Required work: An exact reprint of all the records is the expected answer.

- - - - - - -

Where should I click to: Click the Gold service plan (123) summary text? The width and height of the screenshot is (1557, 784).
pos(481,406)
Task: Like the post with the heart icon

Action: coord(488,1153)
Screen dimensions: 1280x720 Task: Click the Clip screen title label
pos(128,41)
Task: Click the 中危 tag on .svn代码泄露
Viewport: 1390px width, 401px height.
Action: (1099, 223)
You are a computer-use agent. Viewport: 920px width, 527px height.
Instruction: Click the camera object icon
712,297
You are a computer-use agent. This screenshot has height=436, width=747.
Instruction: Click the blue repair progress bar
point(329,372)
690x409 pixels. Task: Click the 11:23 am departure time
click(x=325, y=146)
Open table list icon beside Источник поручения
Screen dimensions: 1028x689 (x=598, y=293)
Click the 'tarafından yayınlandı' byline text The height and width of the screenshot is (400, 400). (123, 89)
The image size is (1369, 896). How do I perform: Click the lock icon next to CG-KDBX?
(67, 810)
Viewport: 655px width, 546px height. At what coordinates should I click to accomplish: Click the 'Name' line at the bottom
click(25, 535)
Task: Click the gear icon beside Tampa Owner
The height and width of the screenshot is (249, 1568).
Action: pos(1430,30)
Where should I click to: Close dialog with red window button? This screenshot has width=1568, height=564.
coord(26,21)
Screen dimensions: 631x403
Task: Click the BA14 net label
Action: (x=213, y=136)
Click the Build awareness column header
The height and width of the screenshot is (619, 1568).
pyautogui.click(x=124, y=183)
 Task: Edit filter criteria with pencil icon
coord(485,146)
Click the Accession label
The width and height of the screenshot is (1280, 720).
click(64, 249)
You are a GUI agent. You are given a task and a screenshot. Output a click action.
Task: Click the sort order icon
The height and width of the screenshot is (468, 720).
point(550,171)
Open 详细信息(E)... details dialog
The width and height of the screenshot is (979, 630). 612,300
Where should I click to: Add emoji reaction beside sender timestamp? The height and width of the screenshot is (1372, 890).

- - - - - - -

Solved problem:
Where should I click to: Click the Gold service plan (123) summary text? The width and height of the screenshot is (1557, 784).
pos(481,406)
Task: Like the post with the heart icon

Action: coord(488,1153)
Screen dimensions: 1280x720 Task: Click the Clip screen title label
pos(128,41)
Task: Click the 中危 tag on .svn代码泄露
Viewport: 1390px width, 401px height.
Action: (1099, 223)
You are a computer-use agent. Viewport: 920px width, 527px height.
Instruction: Click the camera object icon
712,297
You are a computer-use agent. This screenshot has height=436, width=747.
Instruction: Click the blue repair progress bar
point(329,372)
690x409 pixels. Task: Click the 11:23 am departure time
click(x=325, y=146)
Open table list icon beside Источник поручения
Screen dimensions: 1028x689 (x=598, y=293)
Click the 'tarafından yayınlandı' byline text The height and width of the screenshot is (400, 400). (123, 89)
The image size is (1369, 896). How do I perform: Click the lock icon next to CG-KDBX?
(67, 810)
Viewport: 655px width, 546px height. At what coordinates should I click to accomplish: Click the 'Name' line at the bottom
click(25, 535)
Task: Click the gear icon beside Tampa Owner
The height and width of the screenshot is (249, 1568).
Action: pos(1430,30)
Where should I click to: Close dialog with red window button? This screenshot has width=1568, height=564.
coord(26,21)
Screen dimensions: 631x403
Task: Click the BA14 net label
Action: (x=213, y=136)
Click the Build awareness column header
The height and width of the screenshot is (619, 1568).
pyautogui.click(x=124, y=183)
 Task: Edit filter criteria with pencil icon
coord(485,146)
Click the Accession label
The width and height of the screenshot is (1280, 720).
click(64, 249)
You are a GUI agent. You are given a task and a screenshot. Output a click action.
Task: Click the sort order icon
The height and width of the screenshot is (468, 720).
point(550,171)
Open 详细信息(E)... details dialog
The width and height of the screenshot is (979, 630). 612,300
Where should I click to: Add emoji reaction beside sender timestamp? The height and width of the screenshot is (1372, 890).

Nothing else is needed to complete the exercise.